Women's Work

By Emily Gold Boutilier / September / October 2002
June 29th, 2007
A decade ago, when Sharon Swartz was a young assistant professor, she did something she feared would end her career: she got pregnant. Swartz returned to her research a week after giving birth and began a field study a few weeks later. "I didn't even ask for a teaching reduction," she says. "It never would have even occurred to me."

Although Brown has a maternity leave policy for staff, leaves for faculty are determined ad hoc by individual departments. The Committee on the Status of Women (CSW) has been pressuring University Hall to formalize a faculty policy, and Executive Vice President of Planning Richard Spies says he expects one to be in place in the near future.

"If we can't be competitive in this area," he says, "we'll have trouble attracting people, especially women.
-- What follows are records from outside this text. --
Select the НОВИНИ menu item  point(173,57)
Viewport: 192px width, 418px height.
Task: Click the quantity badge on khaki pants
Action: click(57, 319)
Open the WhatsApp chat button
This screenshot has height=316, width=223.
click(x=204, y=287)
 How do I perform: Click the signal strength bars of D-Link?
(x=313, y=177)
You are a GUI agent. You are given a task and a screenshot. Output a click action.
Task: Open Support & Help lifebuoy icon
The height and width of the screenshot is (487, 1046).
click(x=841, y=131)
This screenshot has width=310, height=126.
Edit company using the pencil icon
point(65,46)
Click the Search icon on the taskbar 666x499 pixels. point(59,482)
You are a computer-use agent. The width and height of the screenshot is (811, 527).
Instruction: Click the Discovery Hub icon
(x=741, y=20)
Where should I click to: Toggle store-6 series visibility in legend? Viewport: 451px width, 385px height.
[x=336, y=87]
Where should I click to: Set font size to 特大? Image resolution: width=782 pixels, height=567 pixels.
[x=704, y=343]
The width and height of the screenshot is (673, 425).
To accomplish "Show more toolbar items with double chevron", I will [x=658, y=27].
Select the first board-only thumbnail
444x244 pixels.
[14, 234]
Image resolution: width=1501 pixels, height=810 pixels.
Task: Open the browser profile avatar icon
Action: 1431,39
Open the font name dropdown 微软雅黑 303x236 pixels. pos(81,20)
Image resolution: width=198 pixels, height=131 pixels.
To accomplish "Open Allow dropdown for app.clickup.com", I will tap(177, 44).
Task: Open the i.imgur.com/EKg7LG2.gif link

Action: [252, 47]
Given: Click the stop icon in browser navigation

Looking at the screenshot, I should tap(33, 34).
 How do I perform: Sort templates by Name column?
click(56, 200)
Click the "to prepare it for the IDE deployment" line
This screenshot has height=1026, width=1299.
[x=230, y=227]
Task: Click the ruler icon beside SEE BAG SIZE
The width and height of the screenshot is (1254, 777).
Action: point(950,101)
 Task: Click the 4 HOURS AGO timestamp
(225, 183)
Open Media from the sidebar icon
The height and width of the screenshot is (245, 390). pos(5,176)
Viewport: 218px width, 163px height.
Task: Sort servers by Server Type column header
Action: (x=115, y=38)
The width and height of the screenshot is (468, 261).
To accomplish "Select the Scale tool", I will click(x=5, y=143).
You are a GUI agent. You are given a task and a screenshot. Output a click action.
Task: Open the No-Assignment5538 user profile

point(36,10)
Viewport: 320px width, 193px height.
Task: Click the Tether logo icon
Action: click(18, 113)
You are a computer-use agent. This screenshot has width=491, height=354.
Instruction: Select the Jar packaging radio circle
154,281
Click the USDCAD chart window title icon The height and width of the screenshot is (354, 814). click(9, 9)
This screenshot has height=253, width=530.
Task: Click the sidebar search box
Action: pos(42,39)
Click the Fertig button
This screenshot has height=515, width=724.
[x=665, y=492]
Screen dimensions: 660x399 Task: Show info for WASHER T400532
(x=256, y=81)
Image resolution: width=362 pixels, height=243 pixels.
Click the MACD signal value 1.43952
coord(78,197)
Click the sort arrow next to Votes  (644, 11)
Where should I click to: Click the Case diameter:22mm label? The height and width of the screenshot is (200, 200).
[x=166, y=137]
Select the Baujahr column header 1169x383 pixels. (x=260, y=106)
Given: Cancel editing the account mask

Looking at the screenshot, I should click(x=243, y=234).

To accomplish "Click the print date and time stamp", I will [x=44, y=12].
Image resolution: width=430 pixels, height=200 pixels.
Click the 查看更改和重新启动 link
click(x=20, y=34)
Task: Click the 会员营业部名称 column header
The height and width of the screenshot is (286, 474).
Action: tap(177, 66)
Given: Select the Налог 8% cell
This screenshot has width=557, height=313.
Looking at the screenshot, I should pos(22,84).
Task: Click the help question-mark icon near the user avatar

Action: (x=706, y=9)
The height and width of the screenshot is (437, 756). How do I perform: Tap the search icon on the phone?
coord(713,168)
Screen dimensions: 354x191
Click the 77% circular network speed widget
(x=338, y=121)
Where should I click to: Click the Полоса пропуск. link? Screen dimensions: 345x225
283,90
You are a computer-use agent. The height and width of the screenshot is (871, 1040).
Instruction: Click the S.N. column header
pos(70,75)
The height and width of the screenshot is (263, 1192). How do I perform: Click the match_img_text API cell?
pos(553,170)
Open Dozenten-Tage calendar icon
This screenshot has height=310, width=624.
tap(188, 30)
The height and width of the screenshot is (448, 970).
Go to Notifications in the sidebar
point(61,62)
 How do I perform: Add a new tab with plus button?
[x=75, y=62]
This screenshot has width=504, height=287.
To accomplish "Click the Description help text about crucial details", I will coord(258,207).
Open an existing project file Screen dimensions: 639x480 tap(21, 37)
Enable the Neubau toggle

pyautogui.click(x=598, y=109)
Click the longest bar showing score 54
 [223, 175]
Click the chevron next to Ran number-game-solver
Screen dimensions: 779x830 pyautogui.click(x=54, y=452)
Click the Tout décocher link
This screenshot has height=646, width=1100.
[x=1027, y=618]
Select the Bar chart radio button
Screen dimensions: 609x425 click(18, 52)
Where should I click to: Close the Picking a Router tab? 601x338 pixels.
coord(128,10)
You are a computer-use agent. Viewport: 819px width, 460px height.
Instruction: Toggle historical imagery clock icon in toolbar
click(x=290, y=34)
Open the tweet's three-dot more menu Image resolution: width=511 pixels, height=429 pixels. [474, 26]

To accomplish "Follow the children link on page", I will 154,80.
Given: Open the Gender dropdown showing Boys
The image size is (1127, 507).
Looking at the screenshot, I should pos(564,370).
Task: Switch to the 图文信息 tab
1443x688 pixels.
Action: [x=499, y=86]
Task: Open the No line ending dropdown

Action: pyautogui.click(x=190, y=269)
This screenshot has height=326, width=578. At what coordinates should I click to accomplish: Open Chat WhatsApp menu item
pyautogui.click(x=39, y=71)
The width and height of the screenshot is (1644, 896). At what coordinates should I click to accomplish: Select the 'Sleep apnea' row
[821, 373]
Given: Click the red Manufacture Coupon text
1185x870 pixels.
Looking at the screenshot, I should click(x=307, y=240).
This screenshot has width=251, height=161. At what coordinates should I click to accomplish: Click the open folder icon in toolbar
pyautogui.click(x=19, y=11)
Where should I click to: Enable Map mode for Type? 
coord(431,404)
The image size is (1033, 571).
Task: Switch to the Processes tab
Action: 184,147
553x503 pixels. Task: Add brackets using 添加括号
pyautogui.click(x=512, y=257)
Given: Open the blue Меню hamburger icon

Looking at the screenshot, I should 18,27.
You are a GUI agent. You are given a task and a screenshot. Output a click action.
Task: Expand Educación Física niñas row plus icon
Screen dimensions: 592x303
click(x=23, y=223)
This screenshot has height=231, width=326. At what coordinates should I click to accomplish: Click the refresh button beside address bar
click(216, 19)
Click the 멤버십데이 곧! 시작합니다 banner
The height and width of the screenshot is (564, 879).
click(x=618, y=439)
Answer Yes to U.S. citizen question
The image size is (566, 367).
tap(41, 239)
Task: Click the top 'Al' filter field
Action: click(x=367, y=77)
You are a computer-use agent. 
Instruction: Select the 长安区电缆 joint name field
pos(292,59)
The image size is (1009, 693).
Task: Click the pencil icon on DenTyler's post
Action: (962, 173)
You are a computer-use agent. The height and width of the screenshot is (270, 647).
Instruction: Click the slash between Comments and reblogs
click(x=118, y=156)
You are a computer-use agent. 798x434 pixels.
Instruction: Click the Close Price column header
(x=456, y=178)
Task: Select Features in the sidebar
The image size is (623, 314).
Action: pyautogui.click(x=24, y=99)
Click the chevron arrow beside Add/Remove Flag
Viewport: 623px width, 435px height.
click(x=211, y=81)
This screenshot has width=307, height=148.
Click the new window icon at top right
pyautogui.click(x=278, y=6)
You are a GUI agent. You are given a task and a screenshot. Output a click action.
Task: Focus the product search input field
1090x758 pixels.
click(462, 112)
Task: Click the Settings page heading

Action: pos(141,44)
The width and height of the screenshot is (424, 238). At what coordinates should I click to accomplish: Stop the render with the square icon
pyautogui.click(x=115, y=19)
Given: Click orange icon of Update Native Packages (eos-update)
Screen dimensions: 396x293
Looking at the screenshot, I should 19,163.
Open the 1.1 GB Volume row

The pressures on faculty, [especially] the very young faculty who are preparing for tenure, are enormous. Their family responsibilities often get compromised."

Brown's current Faculty Rules and Regulations endorses only "the principle of maternity leave." The Handbook of Academic Administration is slightly more explicit: it says pregnant professors are "automatically eligible" for six weeks of paid leave and that new parents are "entitled to" a semester unpaid, but that each department must compensate whoever fills in. In practice, some mothers receive a semester's break from teaching, while others teach fewer classes. Some of them earn full pay. Still others take six weeks off, or even less, afraid they'll jeopardize their career or financial well-being.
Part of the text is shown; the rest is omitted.